[Stored data]

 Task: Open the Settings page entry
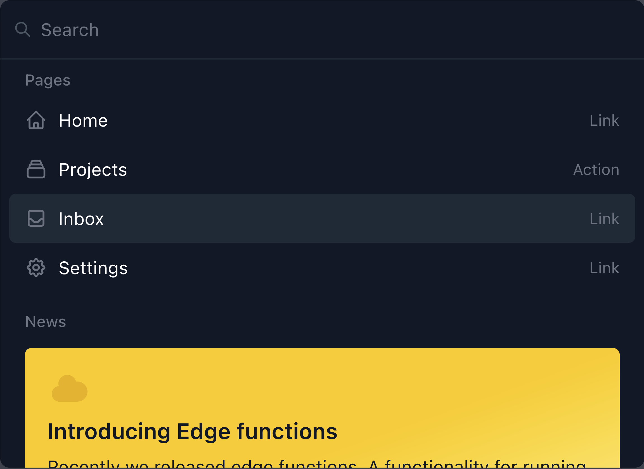tap(322, 268)
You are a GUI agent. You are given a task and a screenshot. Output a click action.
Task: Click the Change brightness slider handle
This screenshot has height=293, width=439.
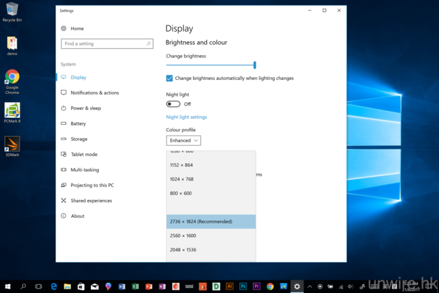point(254,65)
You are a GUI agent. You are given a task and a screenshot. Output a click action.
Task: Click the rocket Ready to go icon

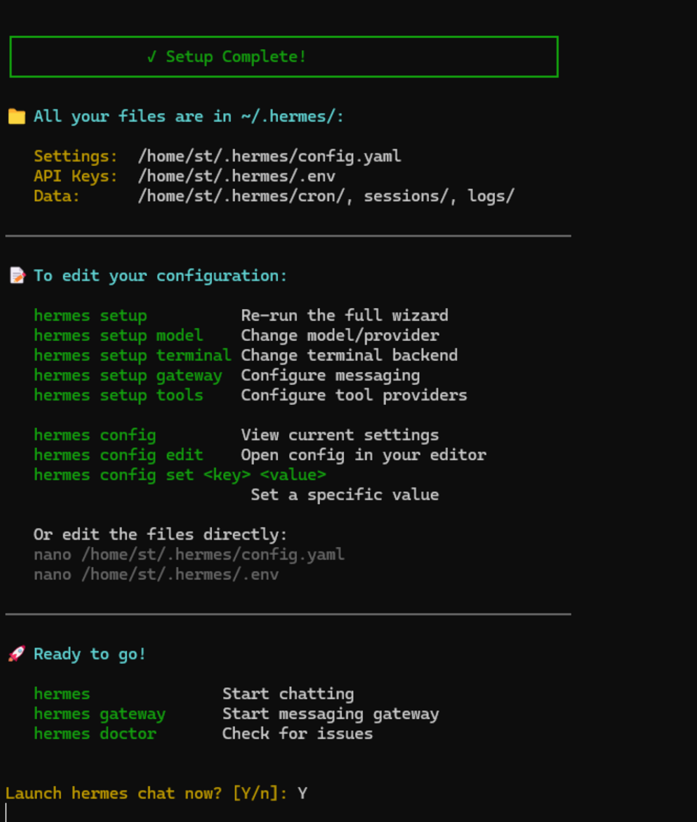point(17,654)
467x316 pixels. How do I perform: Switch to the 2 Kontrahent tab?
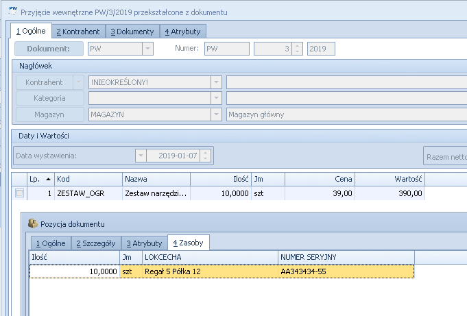pos(78,32)
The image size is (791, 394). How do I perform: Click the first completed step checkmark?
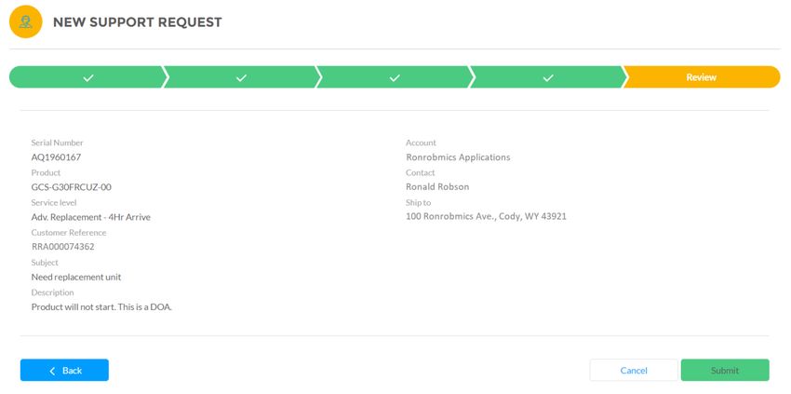tap(88, 78)
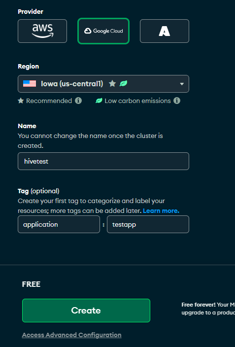Select the Azure provider tile
235x347 pixels.
(x=165, y=31)
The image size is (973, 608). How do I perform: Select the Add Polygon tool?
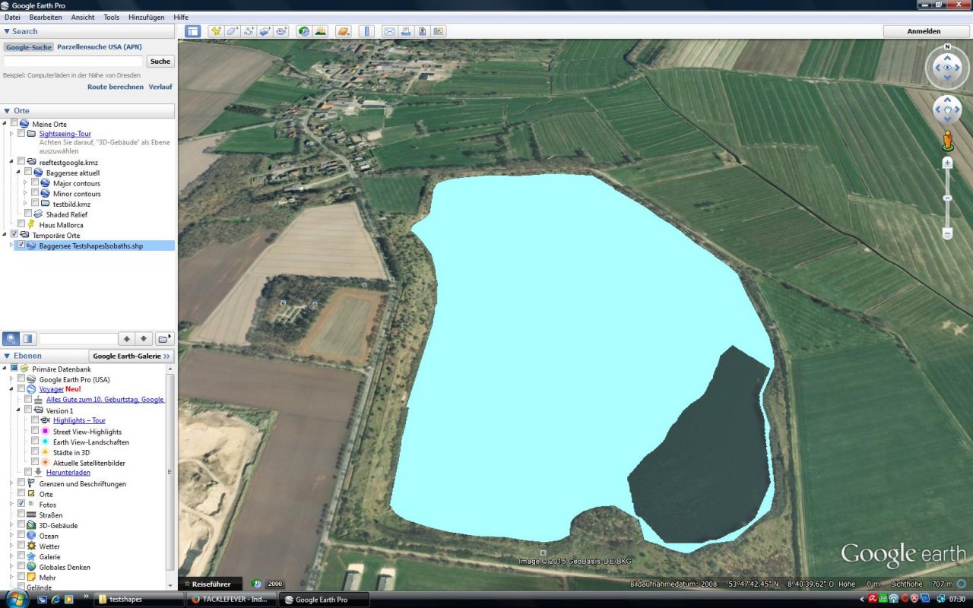pos(233,31)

[/Stored data]

Task goal: Reproduce every line of the material precisely, omitting its pictures.

Written response:
 Task: Open the Settings page entry
tap(322, 268)
You are a GUI agent. You are given a task and a screenshot. Output a click action.
Task: Click the Change brightness slider handle
This screenshot has height=293, width=439.
point(254,65)
You are a GUI agent. You are given a task and a screenshot. Output a click action.
Task: Click the rocket Ready to go icon

point(17,654)
467x316 pixels. How do I perform: Switch to the 2 Kontrahent tab?
pos(78,32)
The image size is (791, 394). How do I perform: Click the first completed step checkmark?
tap(88, 78)
Select the Azure provider tile
235x347 pixels.
(x=165, y=31)
The image size is (973, 608). How do I perform: Select the Add Polygon tool?
pos(233,31)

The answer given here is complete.